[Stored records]

---*---

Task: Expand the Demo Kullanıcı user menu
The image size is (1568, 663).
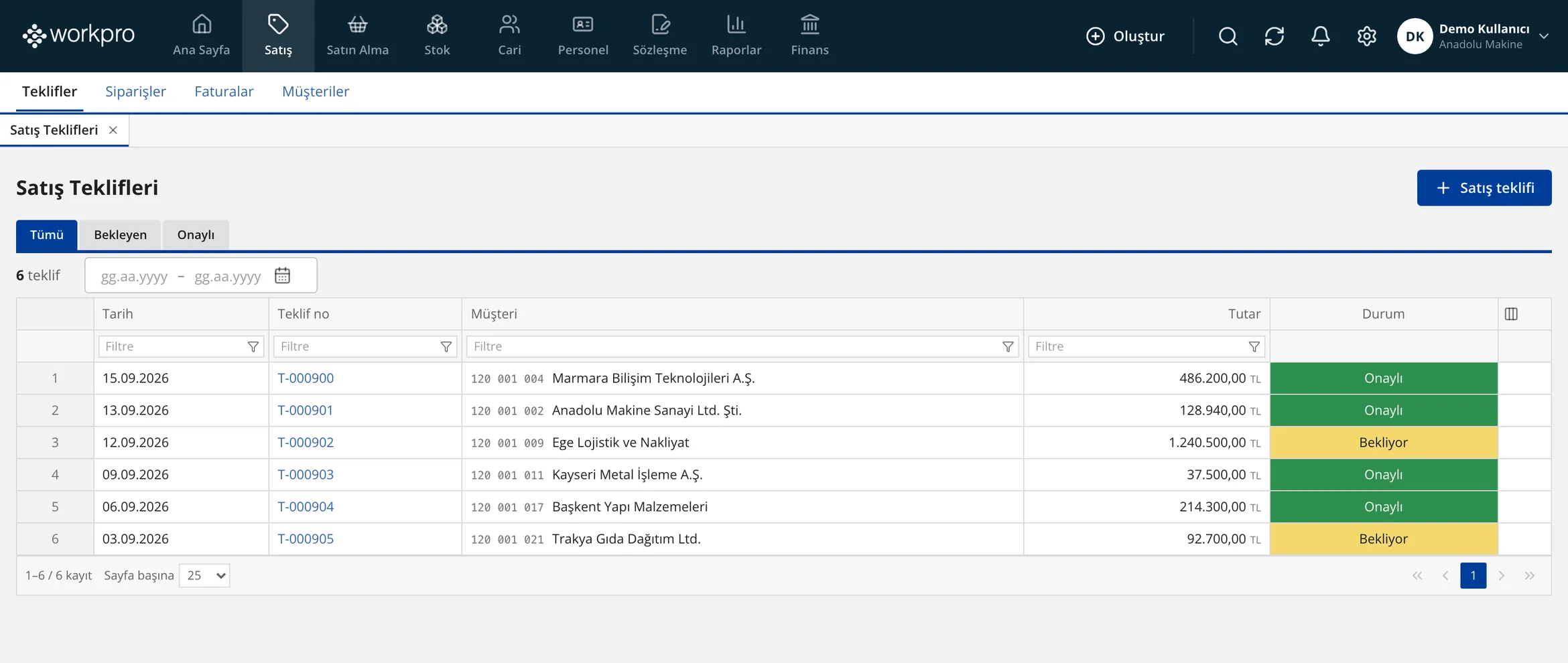Action: click(x=1544, y=36)
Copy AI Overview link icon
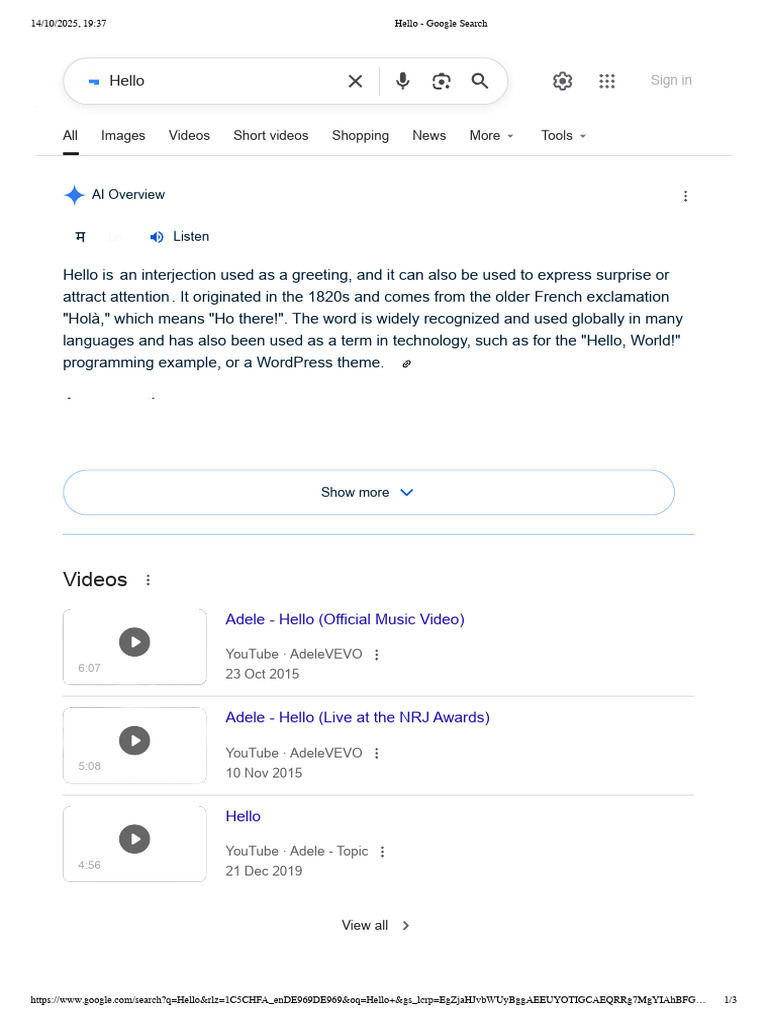 click(x=406, y=364)
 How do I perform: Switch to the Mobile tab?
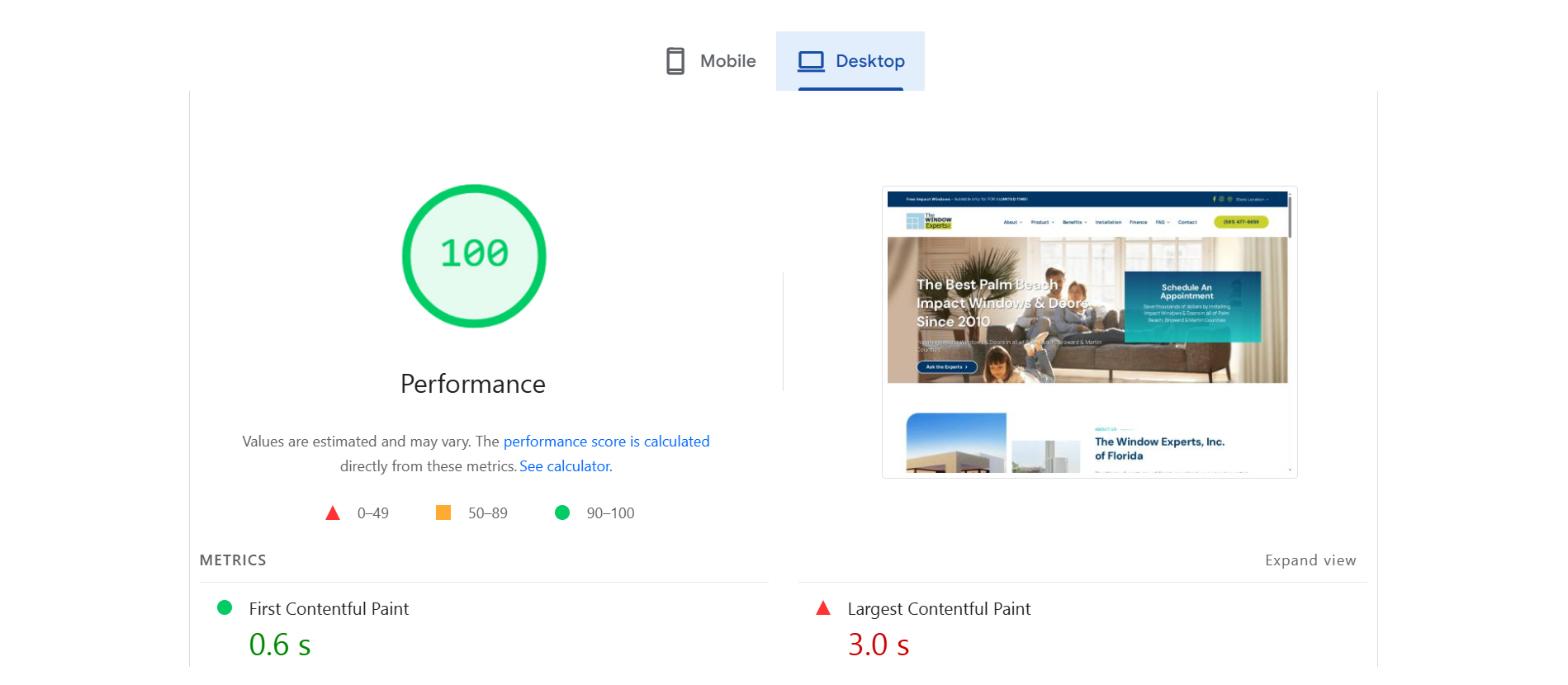click(727, 61)
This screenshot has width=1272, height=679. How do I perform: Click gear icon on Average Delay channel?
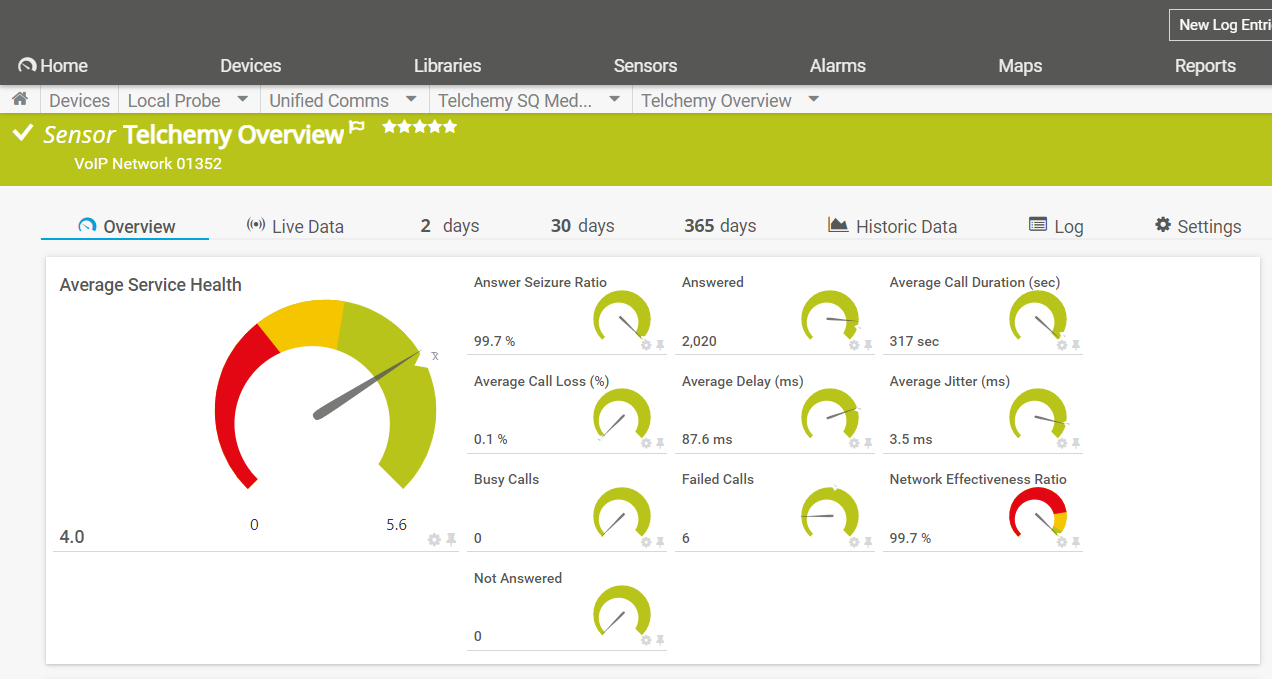[x=854, y=443]
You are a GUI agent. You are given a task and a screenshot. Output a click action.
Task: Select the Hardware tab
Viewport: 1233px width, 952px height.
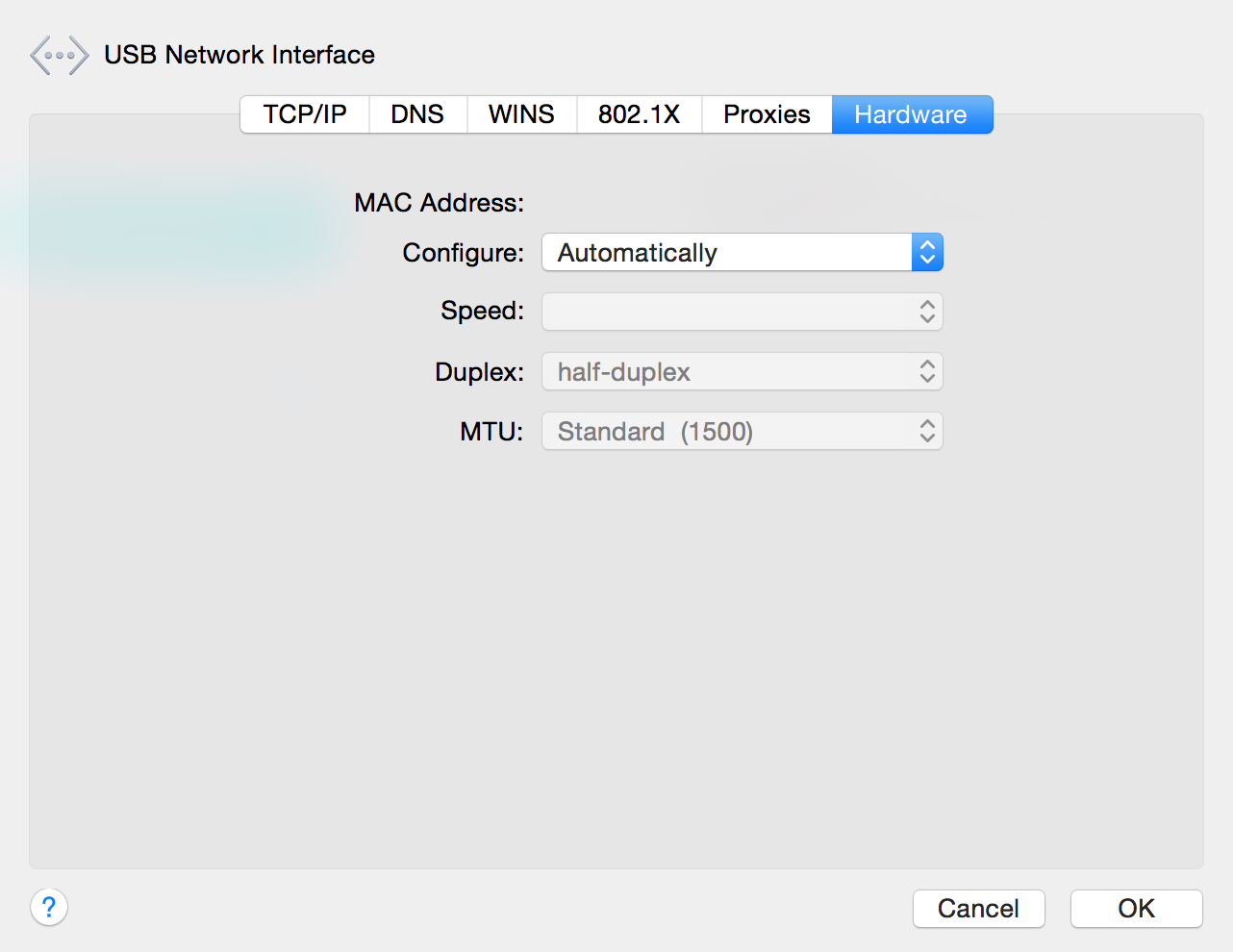911,114
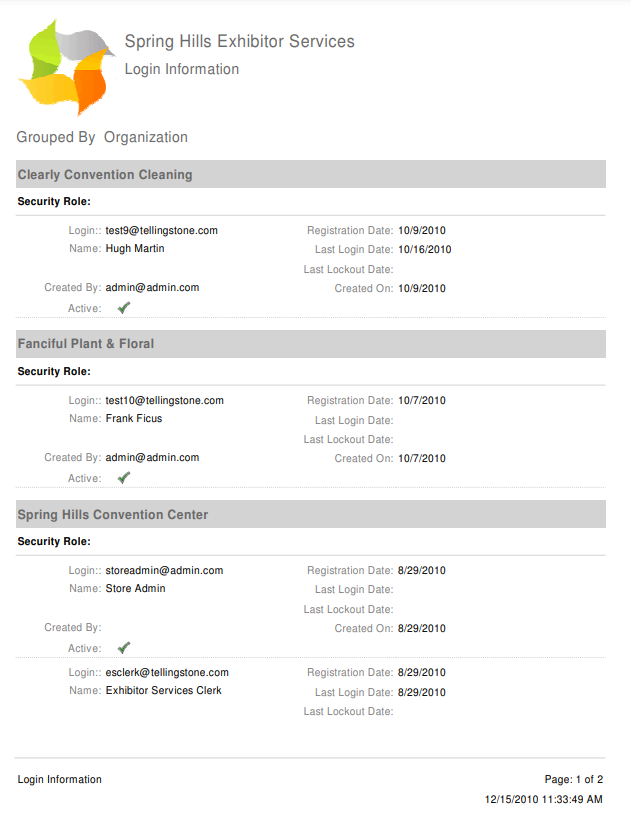
Task: Click the Exhibitor Services Clerk name
Action: [163, 691]
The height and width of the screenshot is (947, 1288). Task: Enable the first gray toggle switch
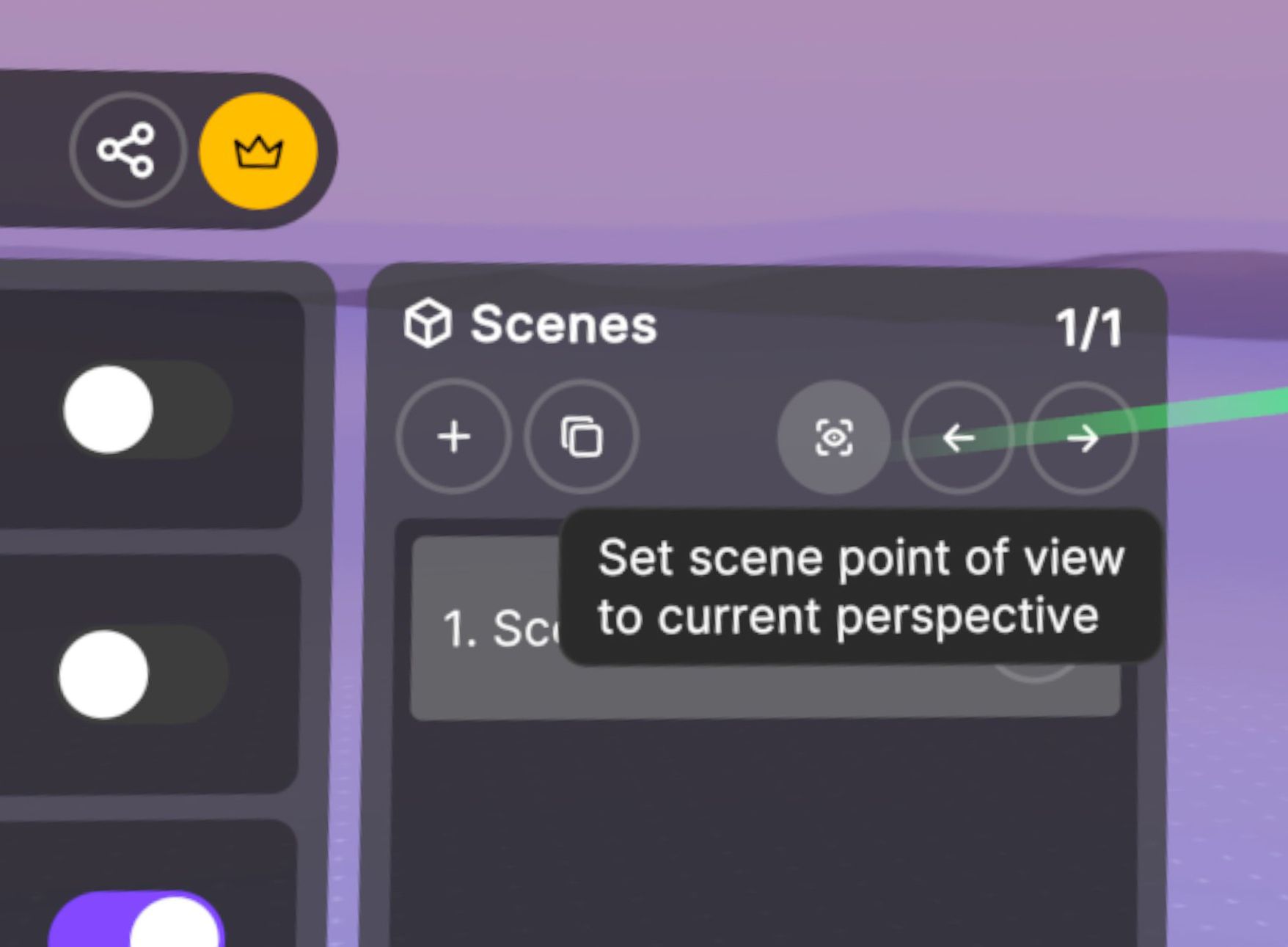pyautogui.click(x=147, y=409)
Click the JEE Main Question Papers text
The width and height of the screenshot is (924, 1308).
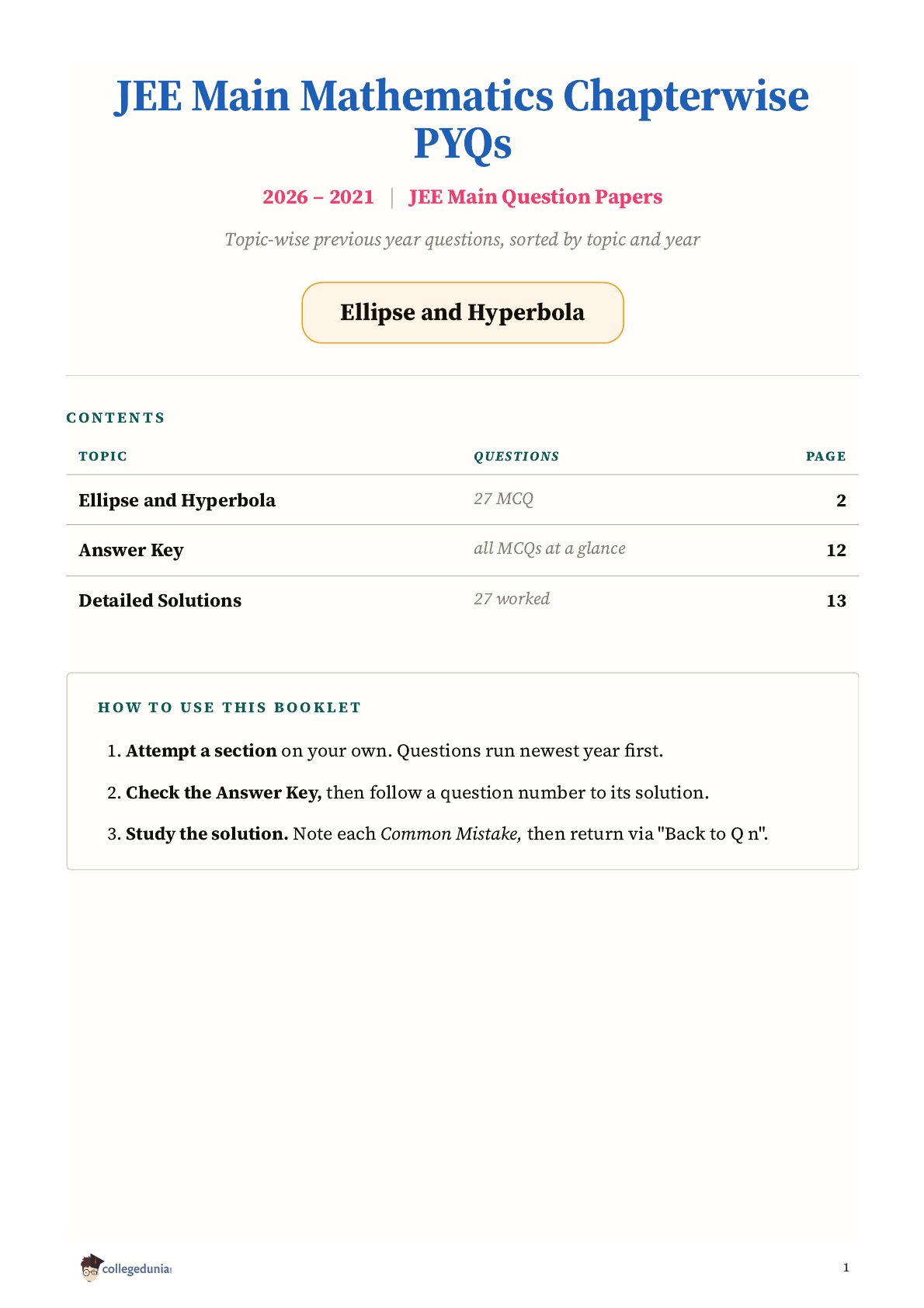tap(536, 197)

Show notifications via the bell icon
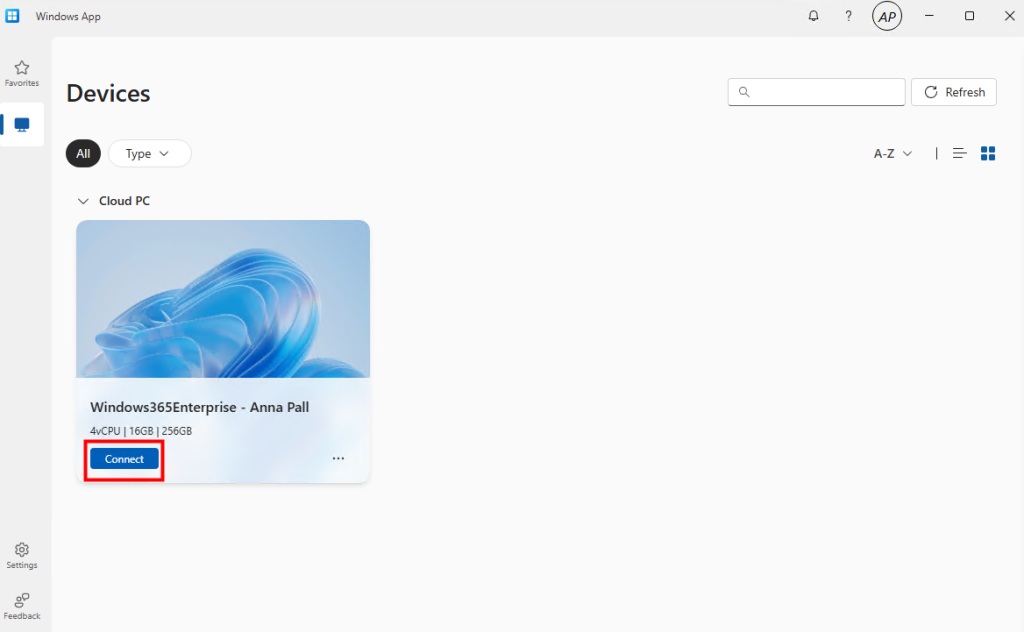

---*---

### Task description
A word-for-word copy of all the records above is required, with the pictures left out.

### Answer for the task
Task: Expand the Demo Kullanıcı user menu
The image size is (1568, 663).
Action: click(x=1544, y=36)
Copy AI Overview link icon
 click(x=406, y=364)
 How do I perform: Switch to the Mobile tab?
click(727, 61)
This screenshot has width=1272, height=679. How do I perform: Click gear icon on Average Delay channel?
[x=854, y=443]
You are a GUI agent. You are given a task and a screenshot. Output a click action.
Task: Select the Hardware tab
Viewport: 1233px width, 952px height.
911,114
Task: Click the Exhibitor Services Clerk name
Action: [163, 691]
The height and width of the screenshot is (947, 1288). Task: Enable the first gray toggle switch
pyautogui.click(x=147, y=409)
Click the JEE Main Question Papers text
The width and height of the screenshot is (924, 1308).
tap(536, 197)

Show notifications via the bell icon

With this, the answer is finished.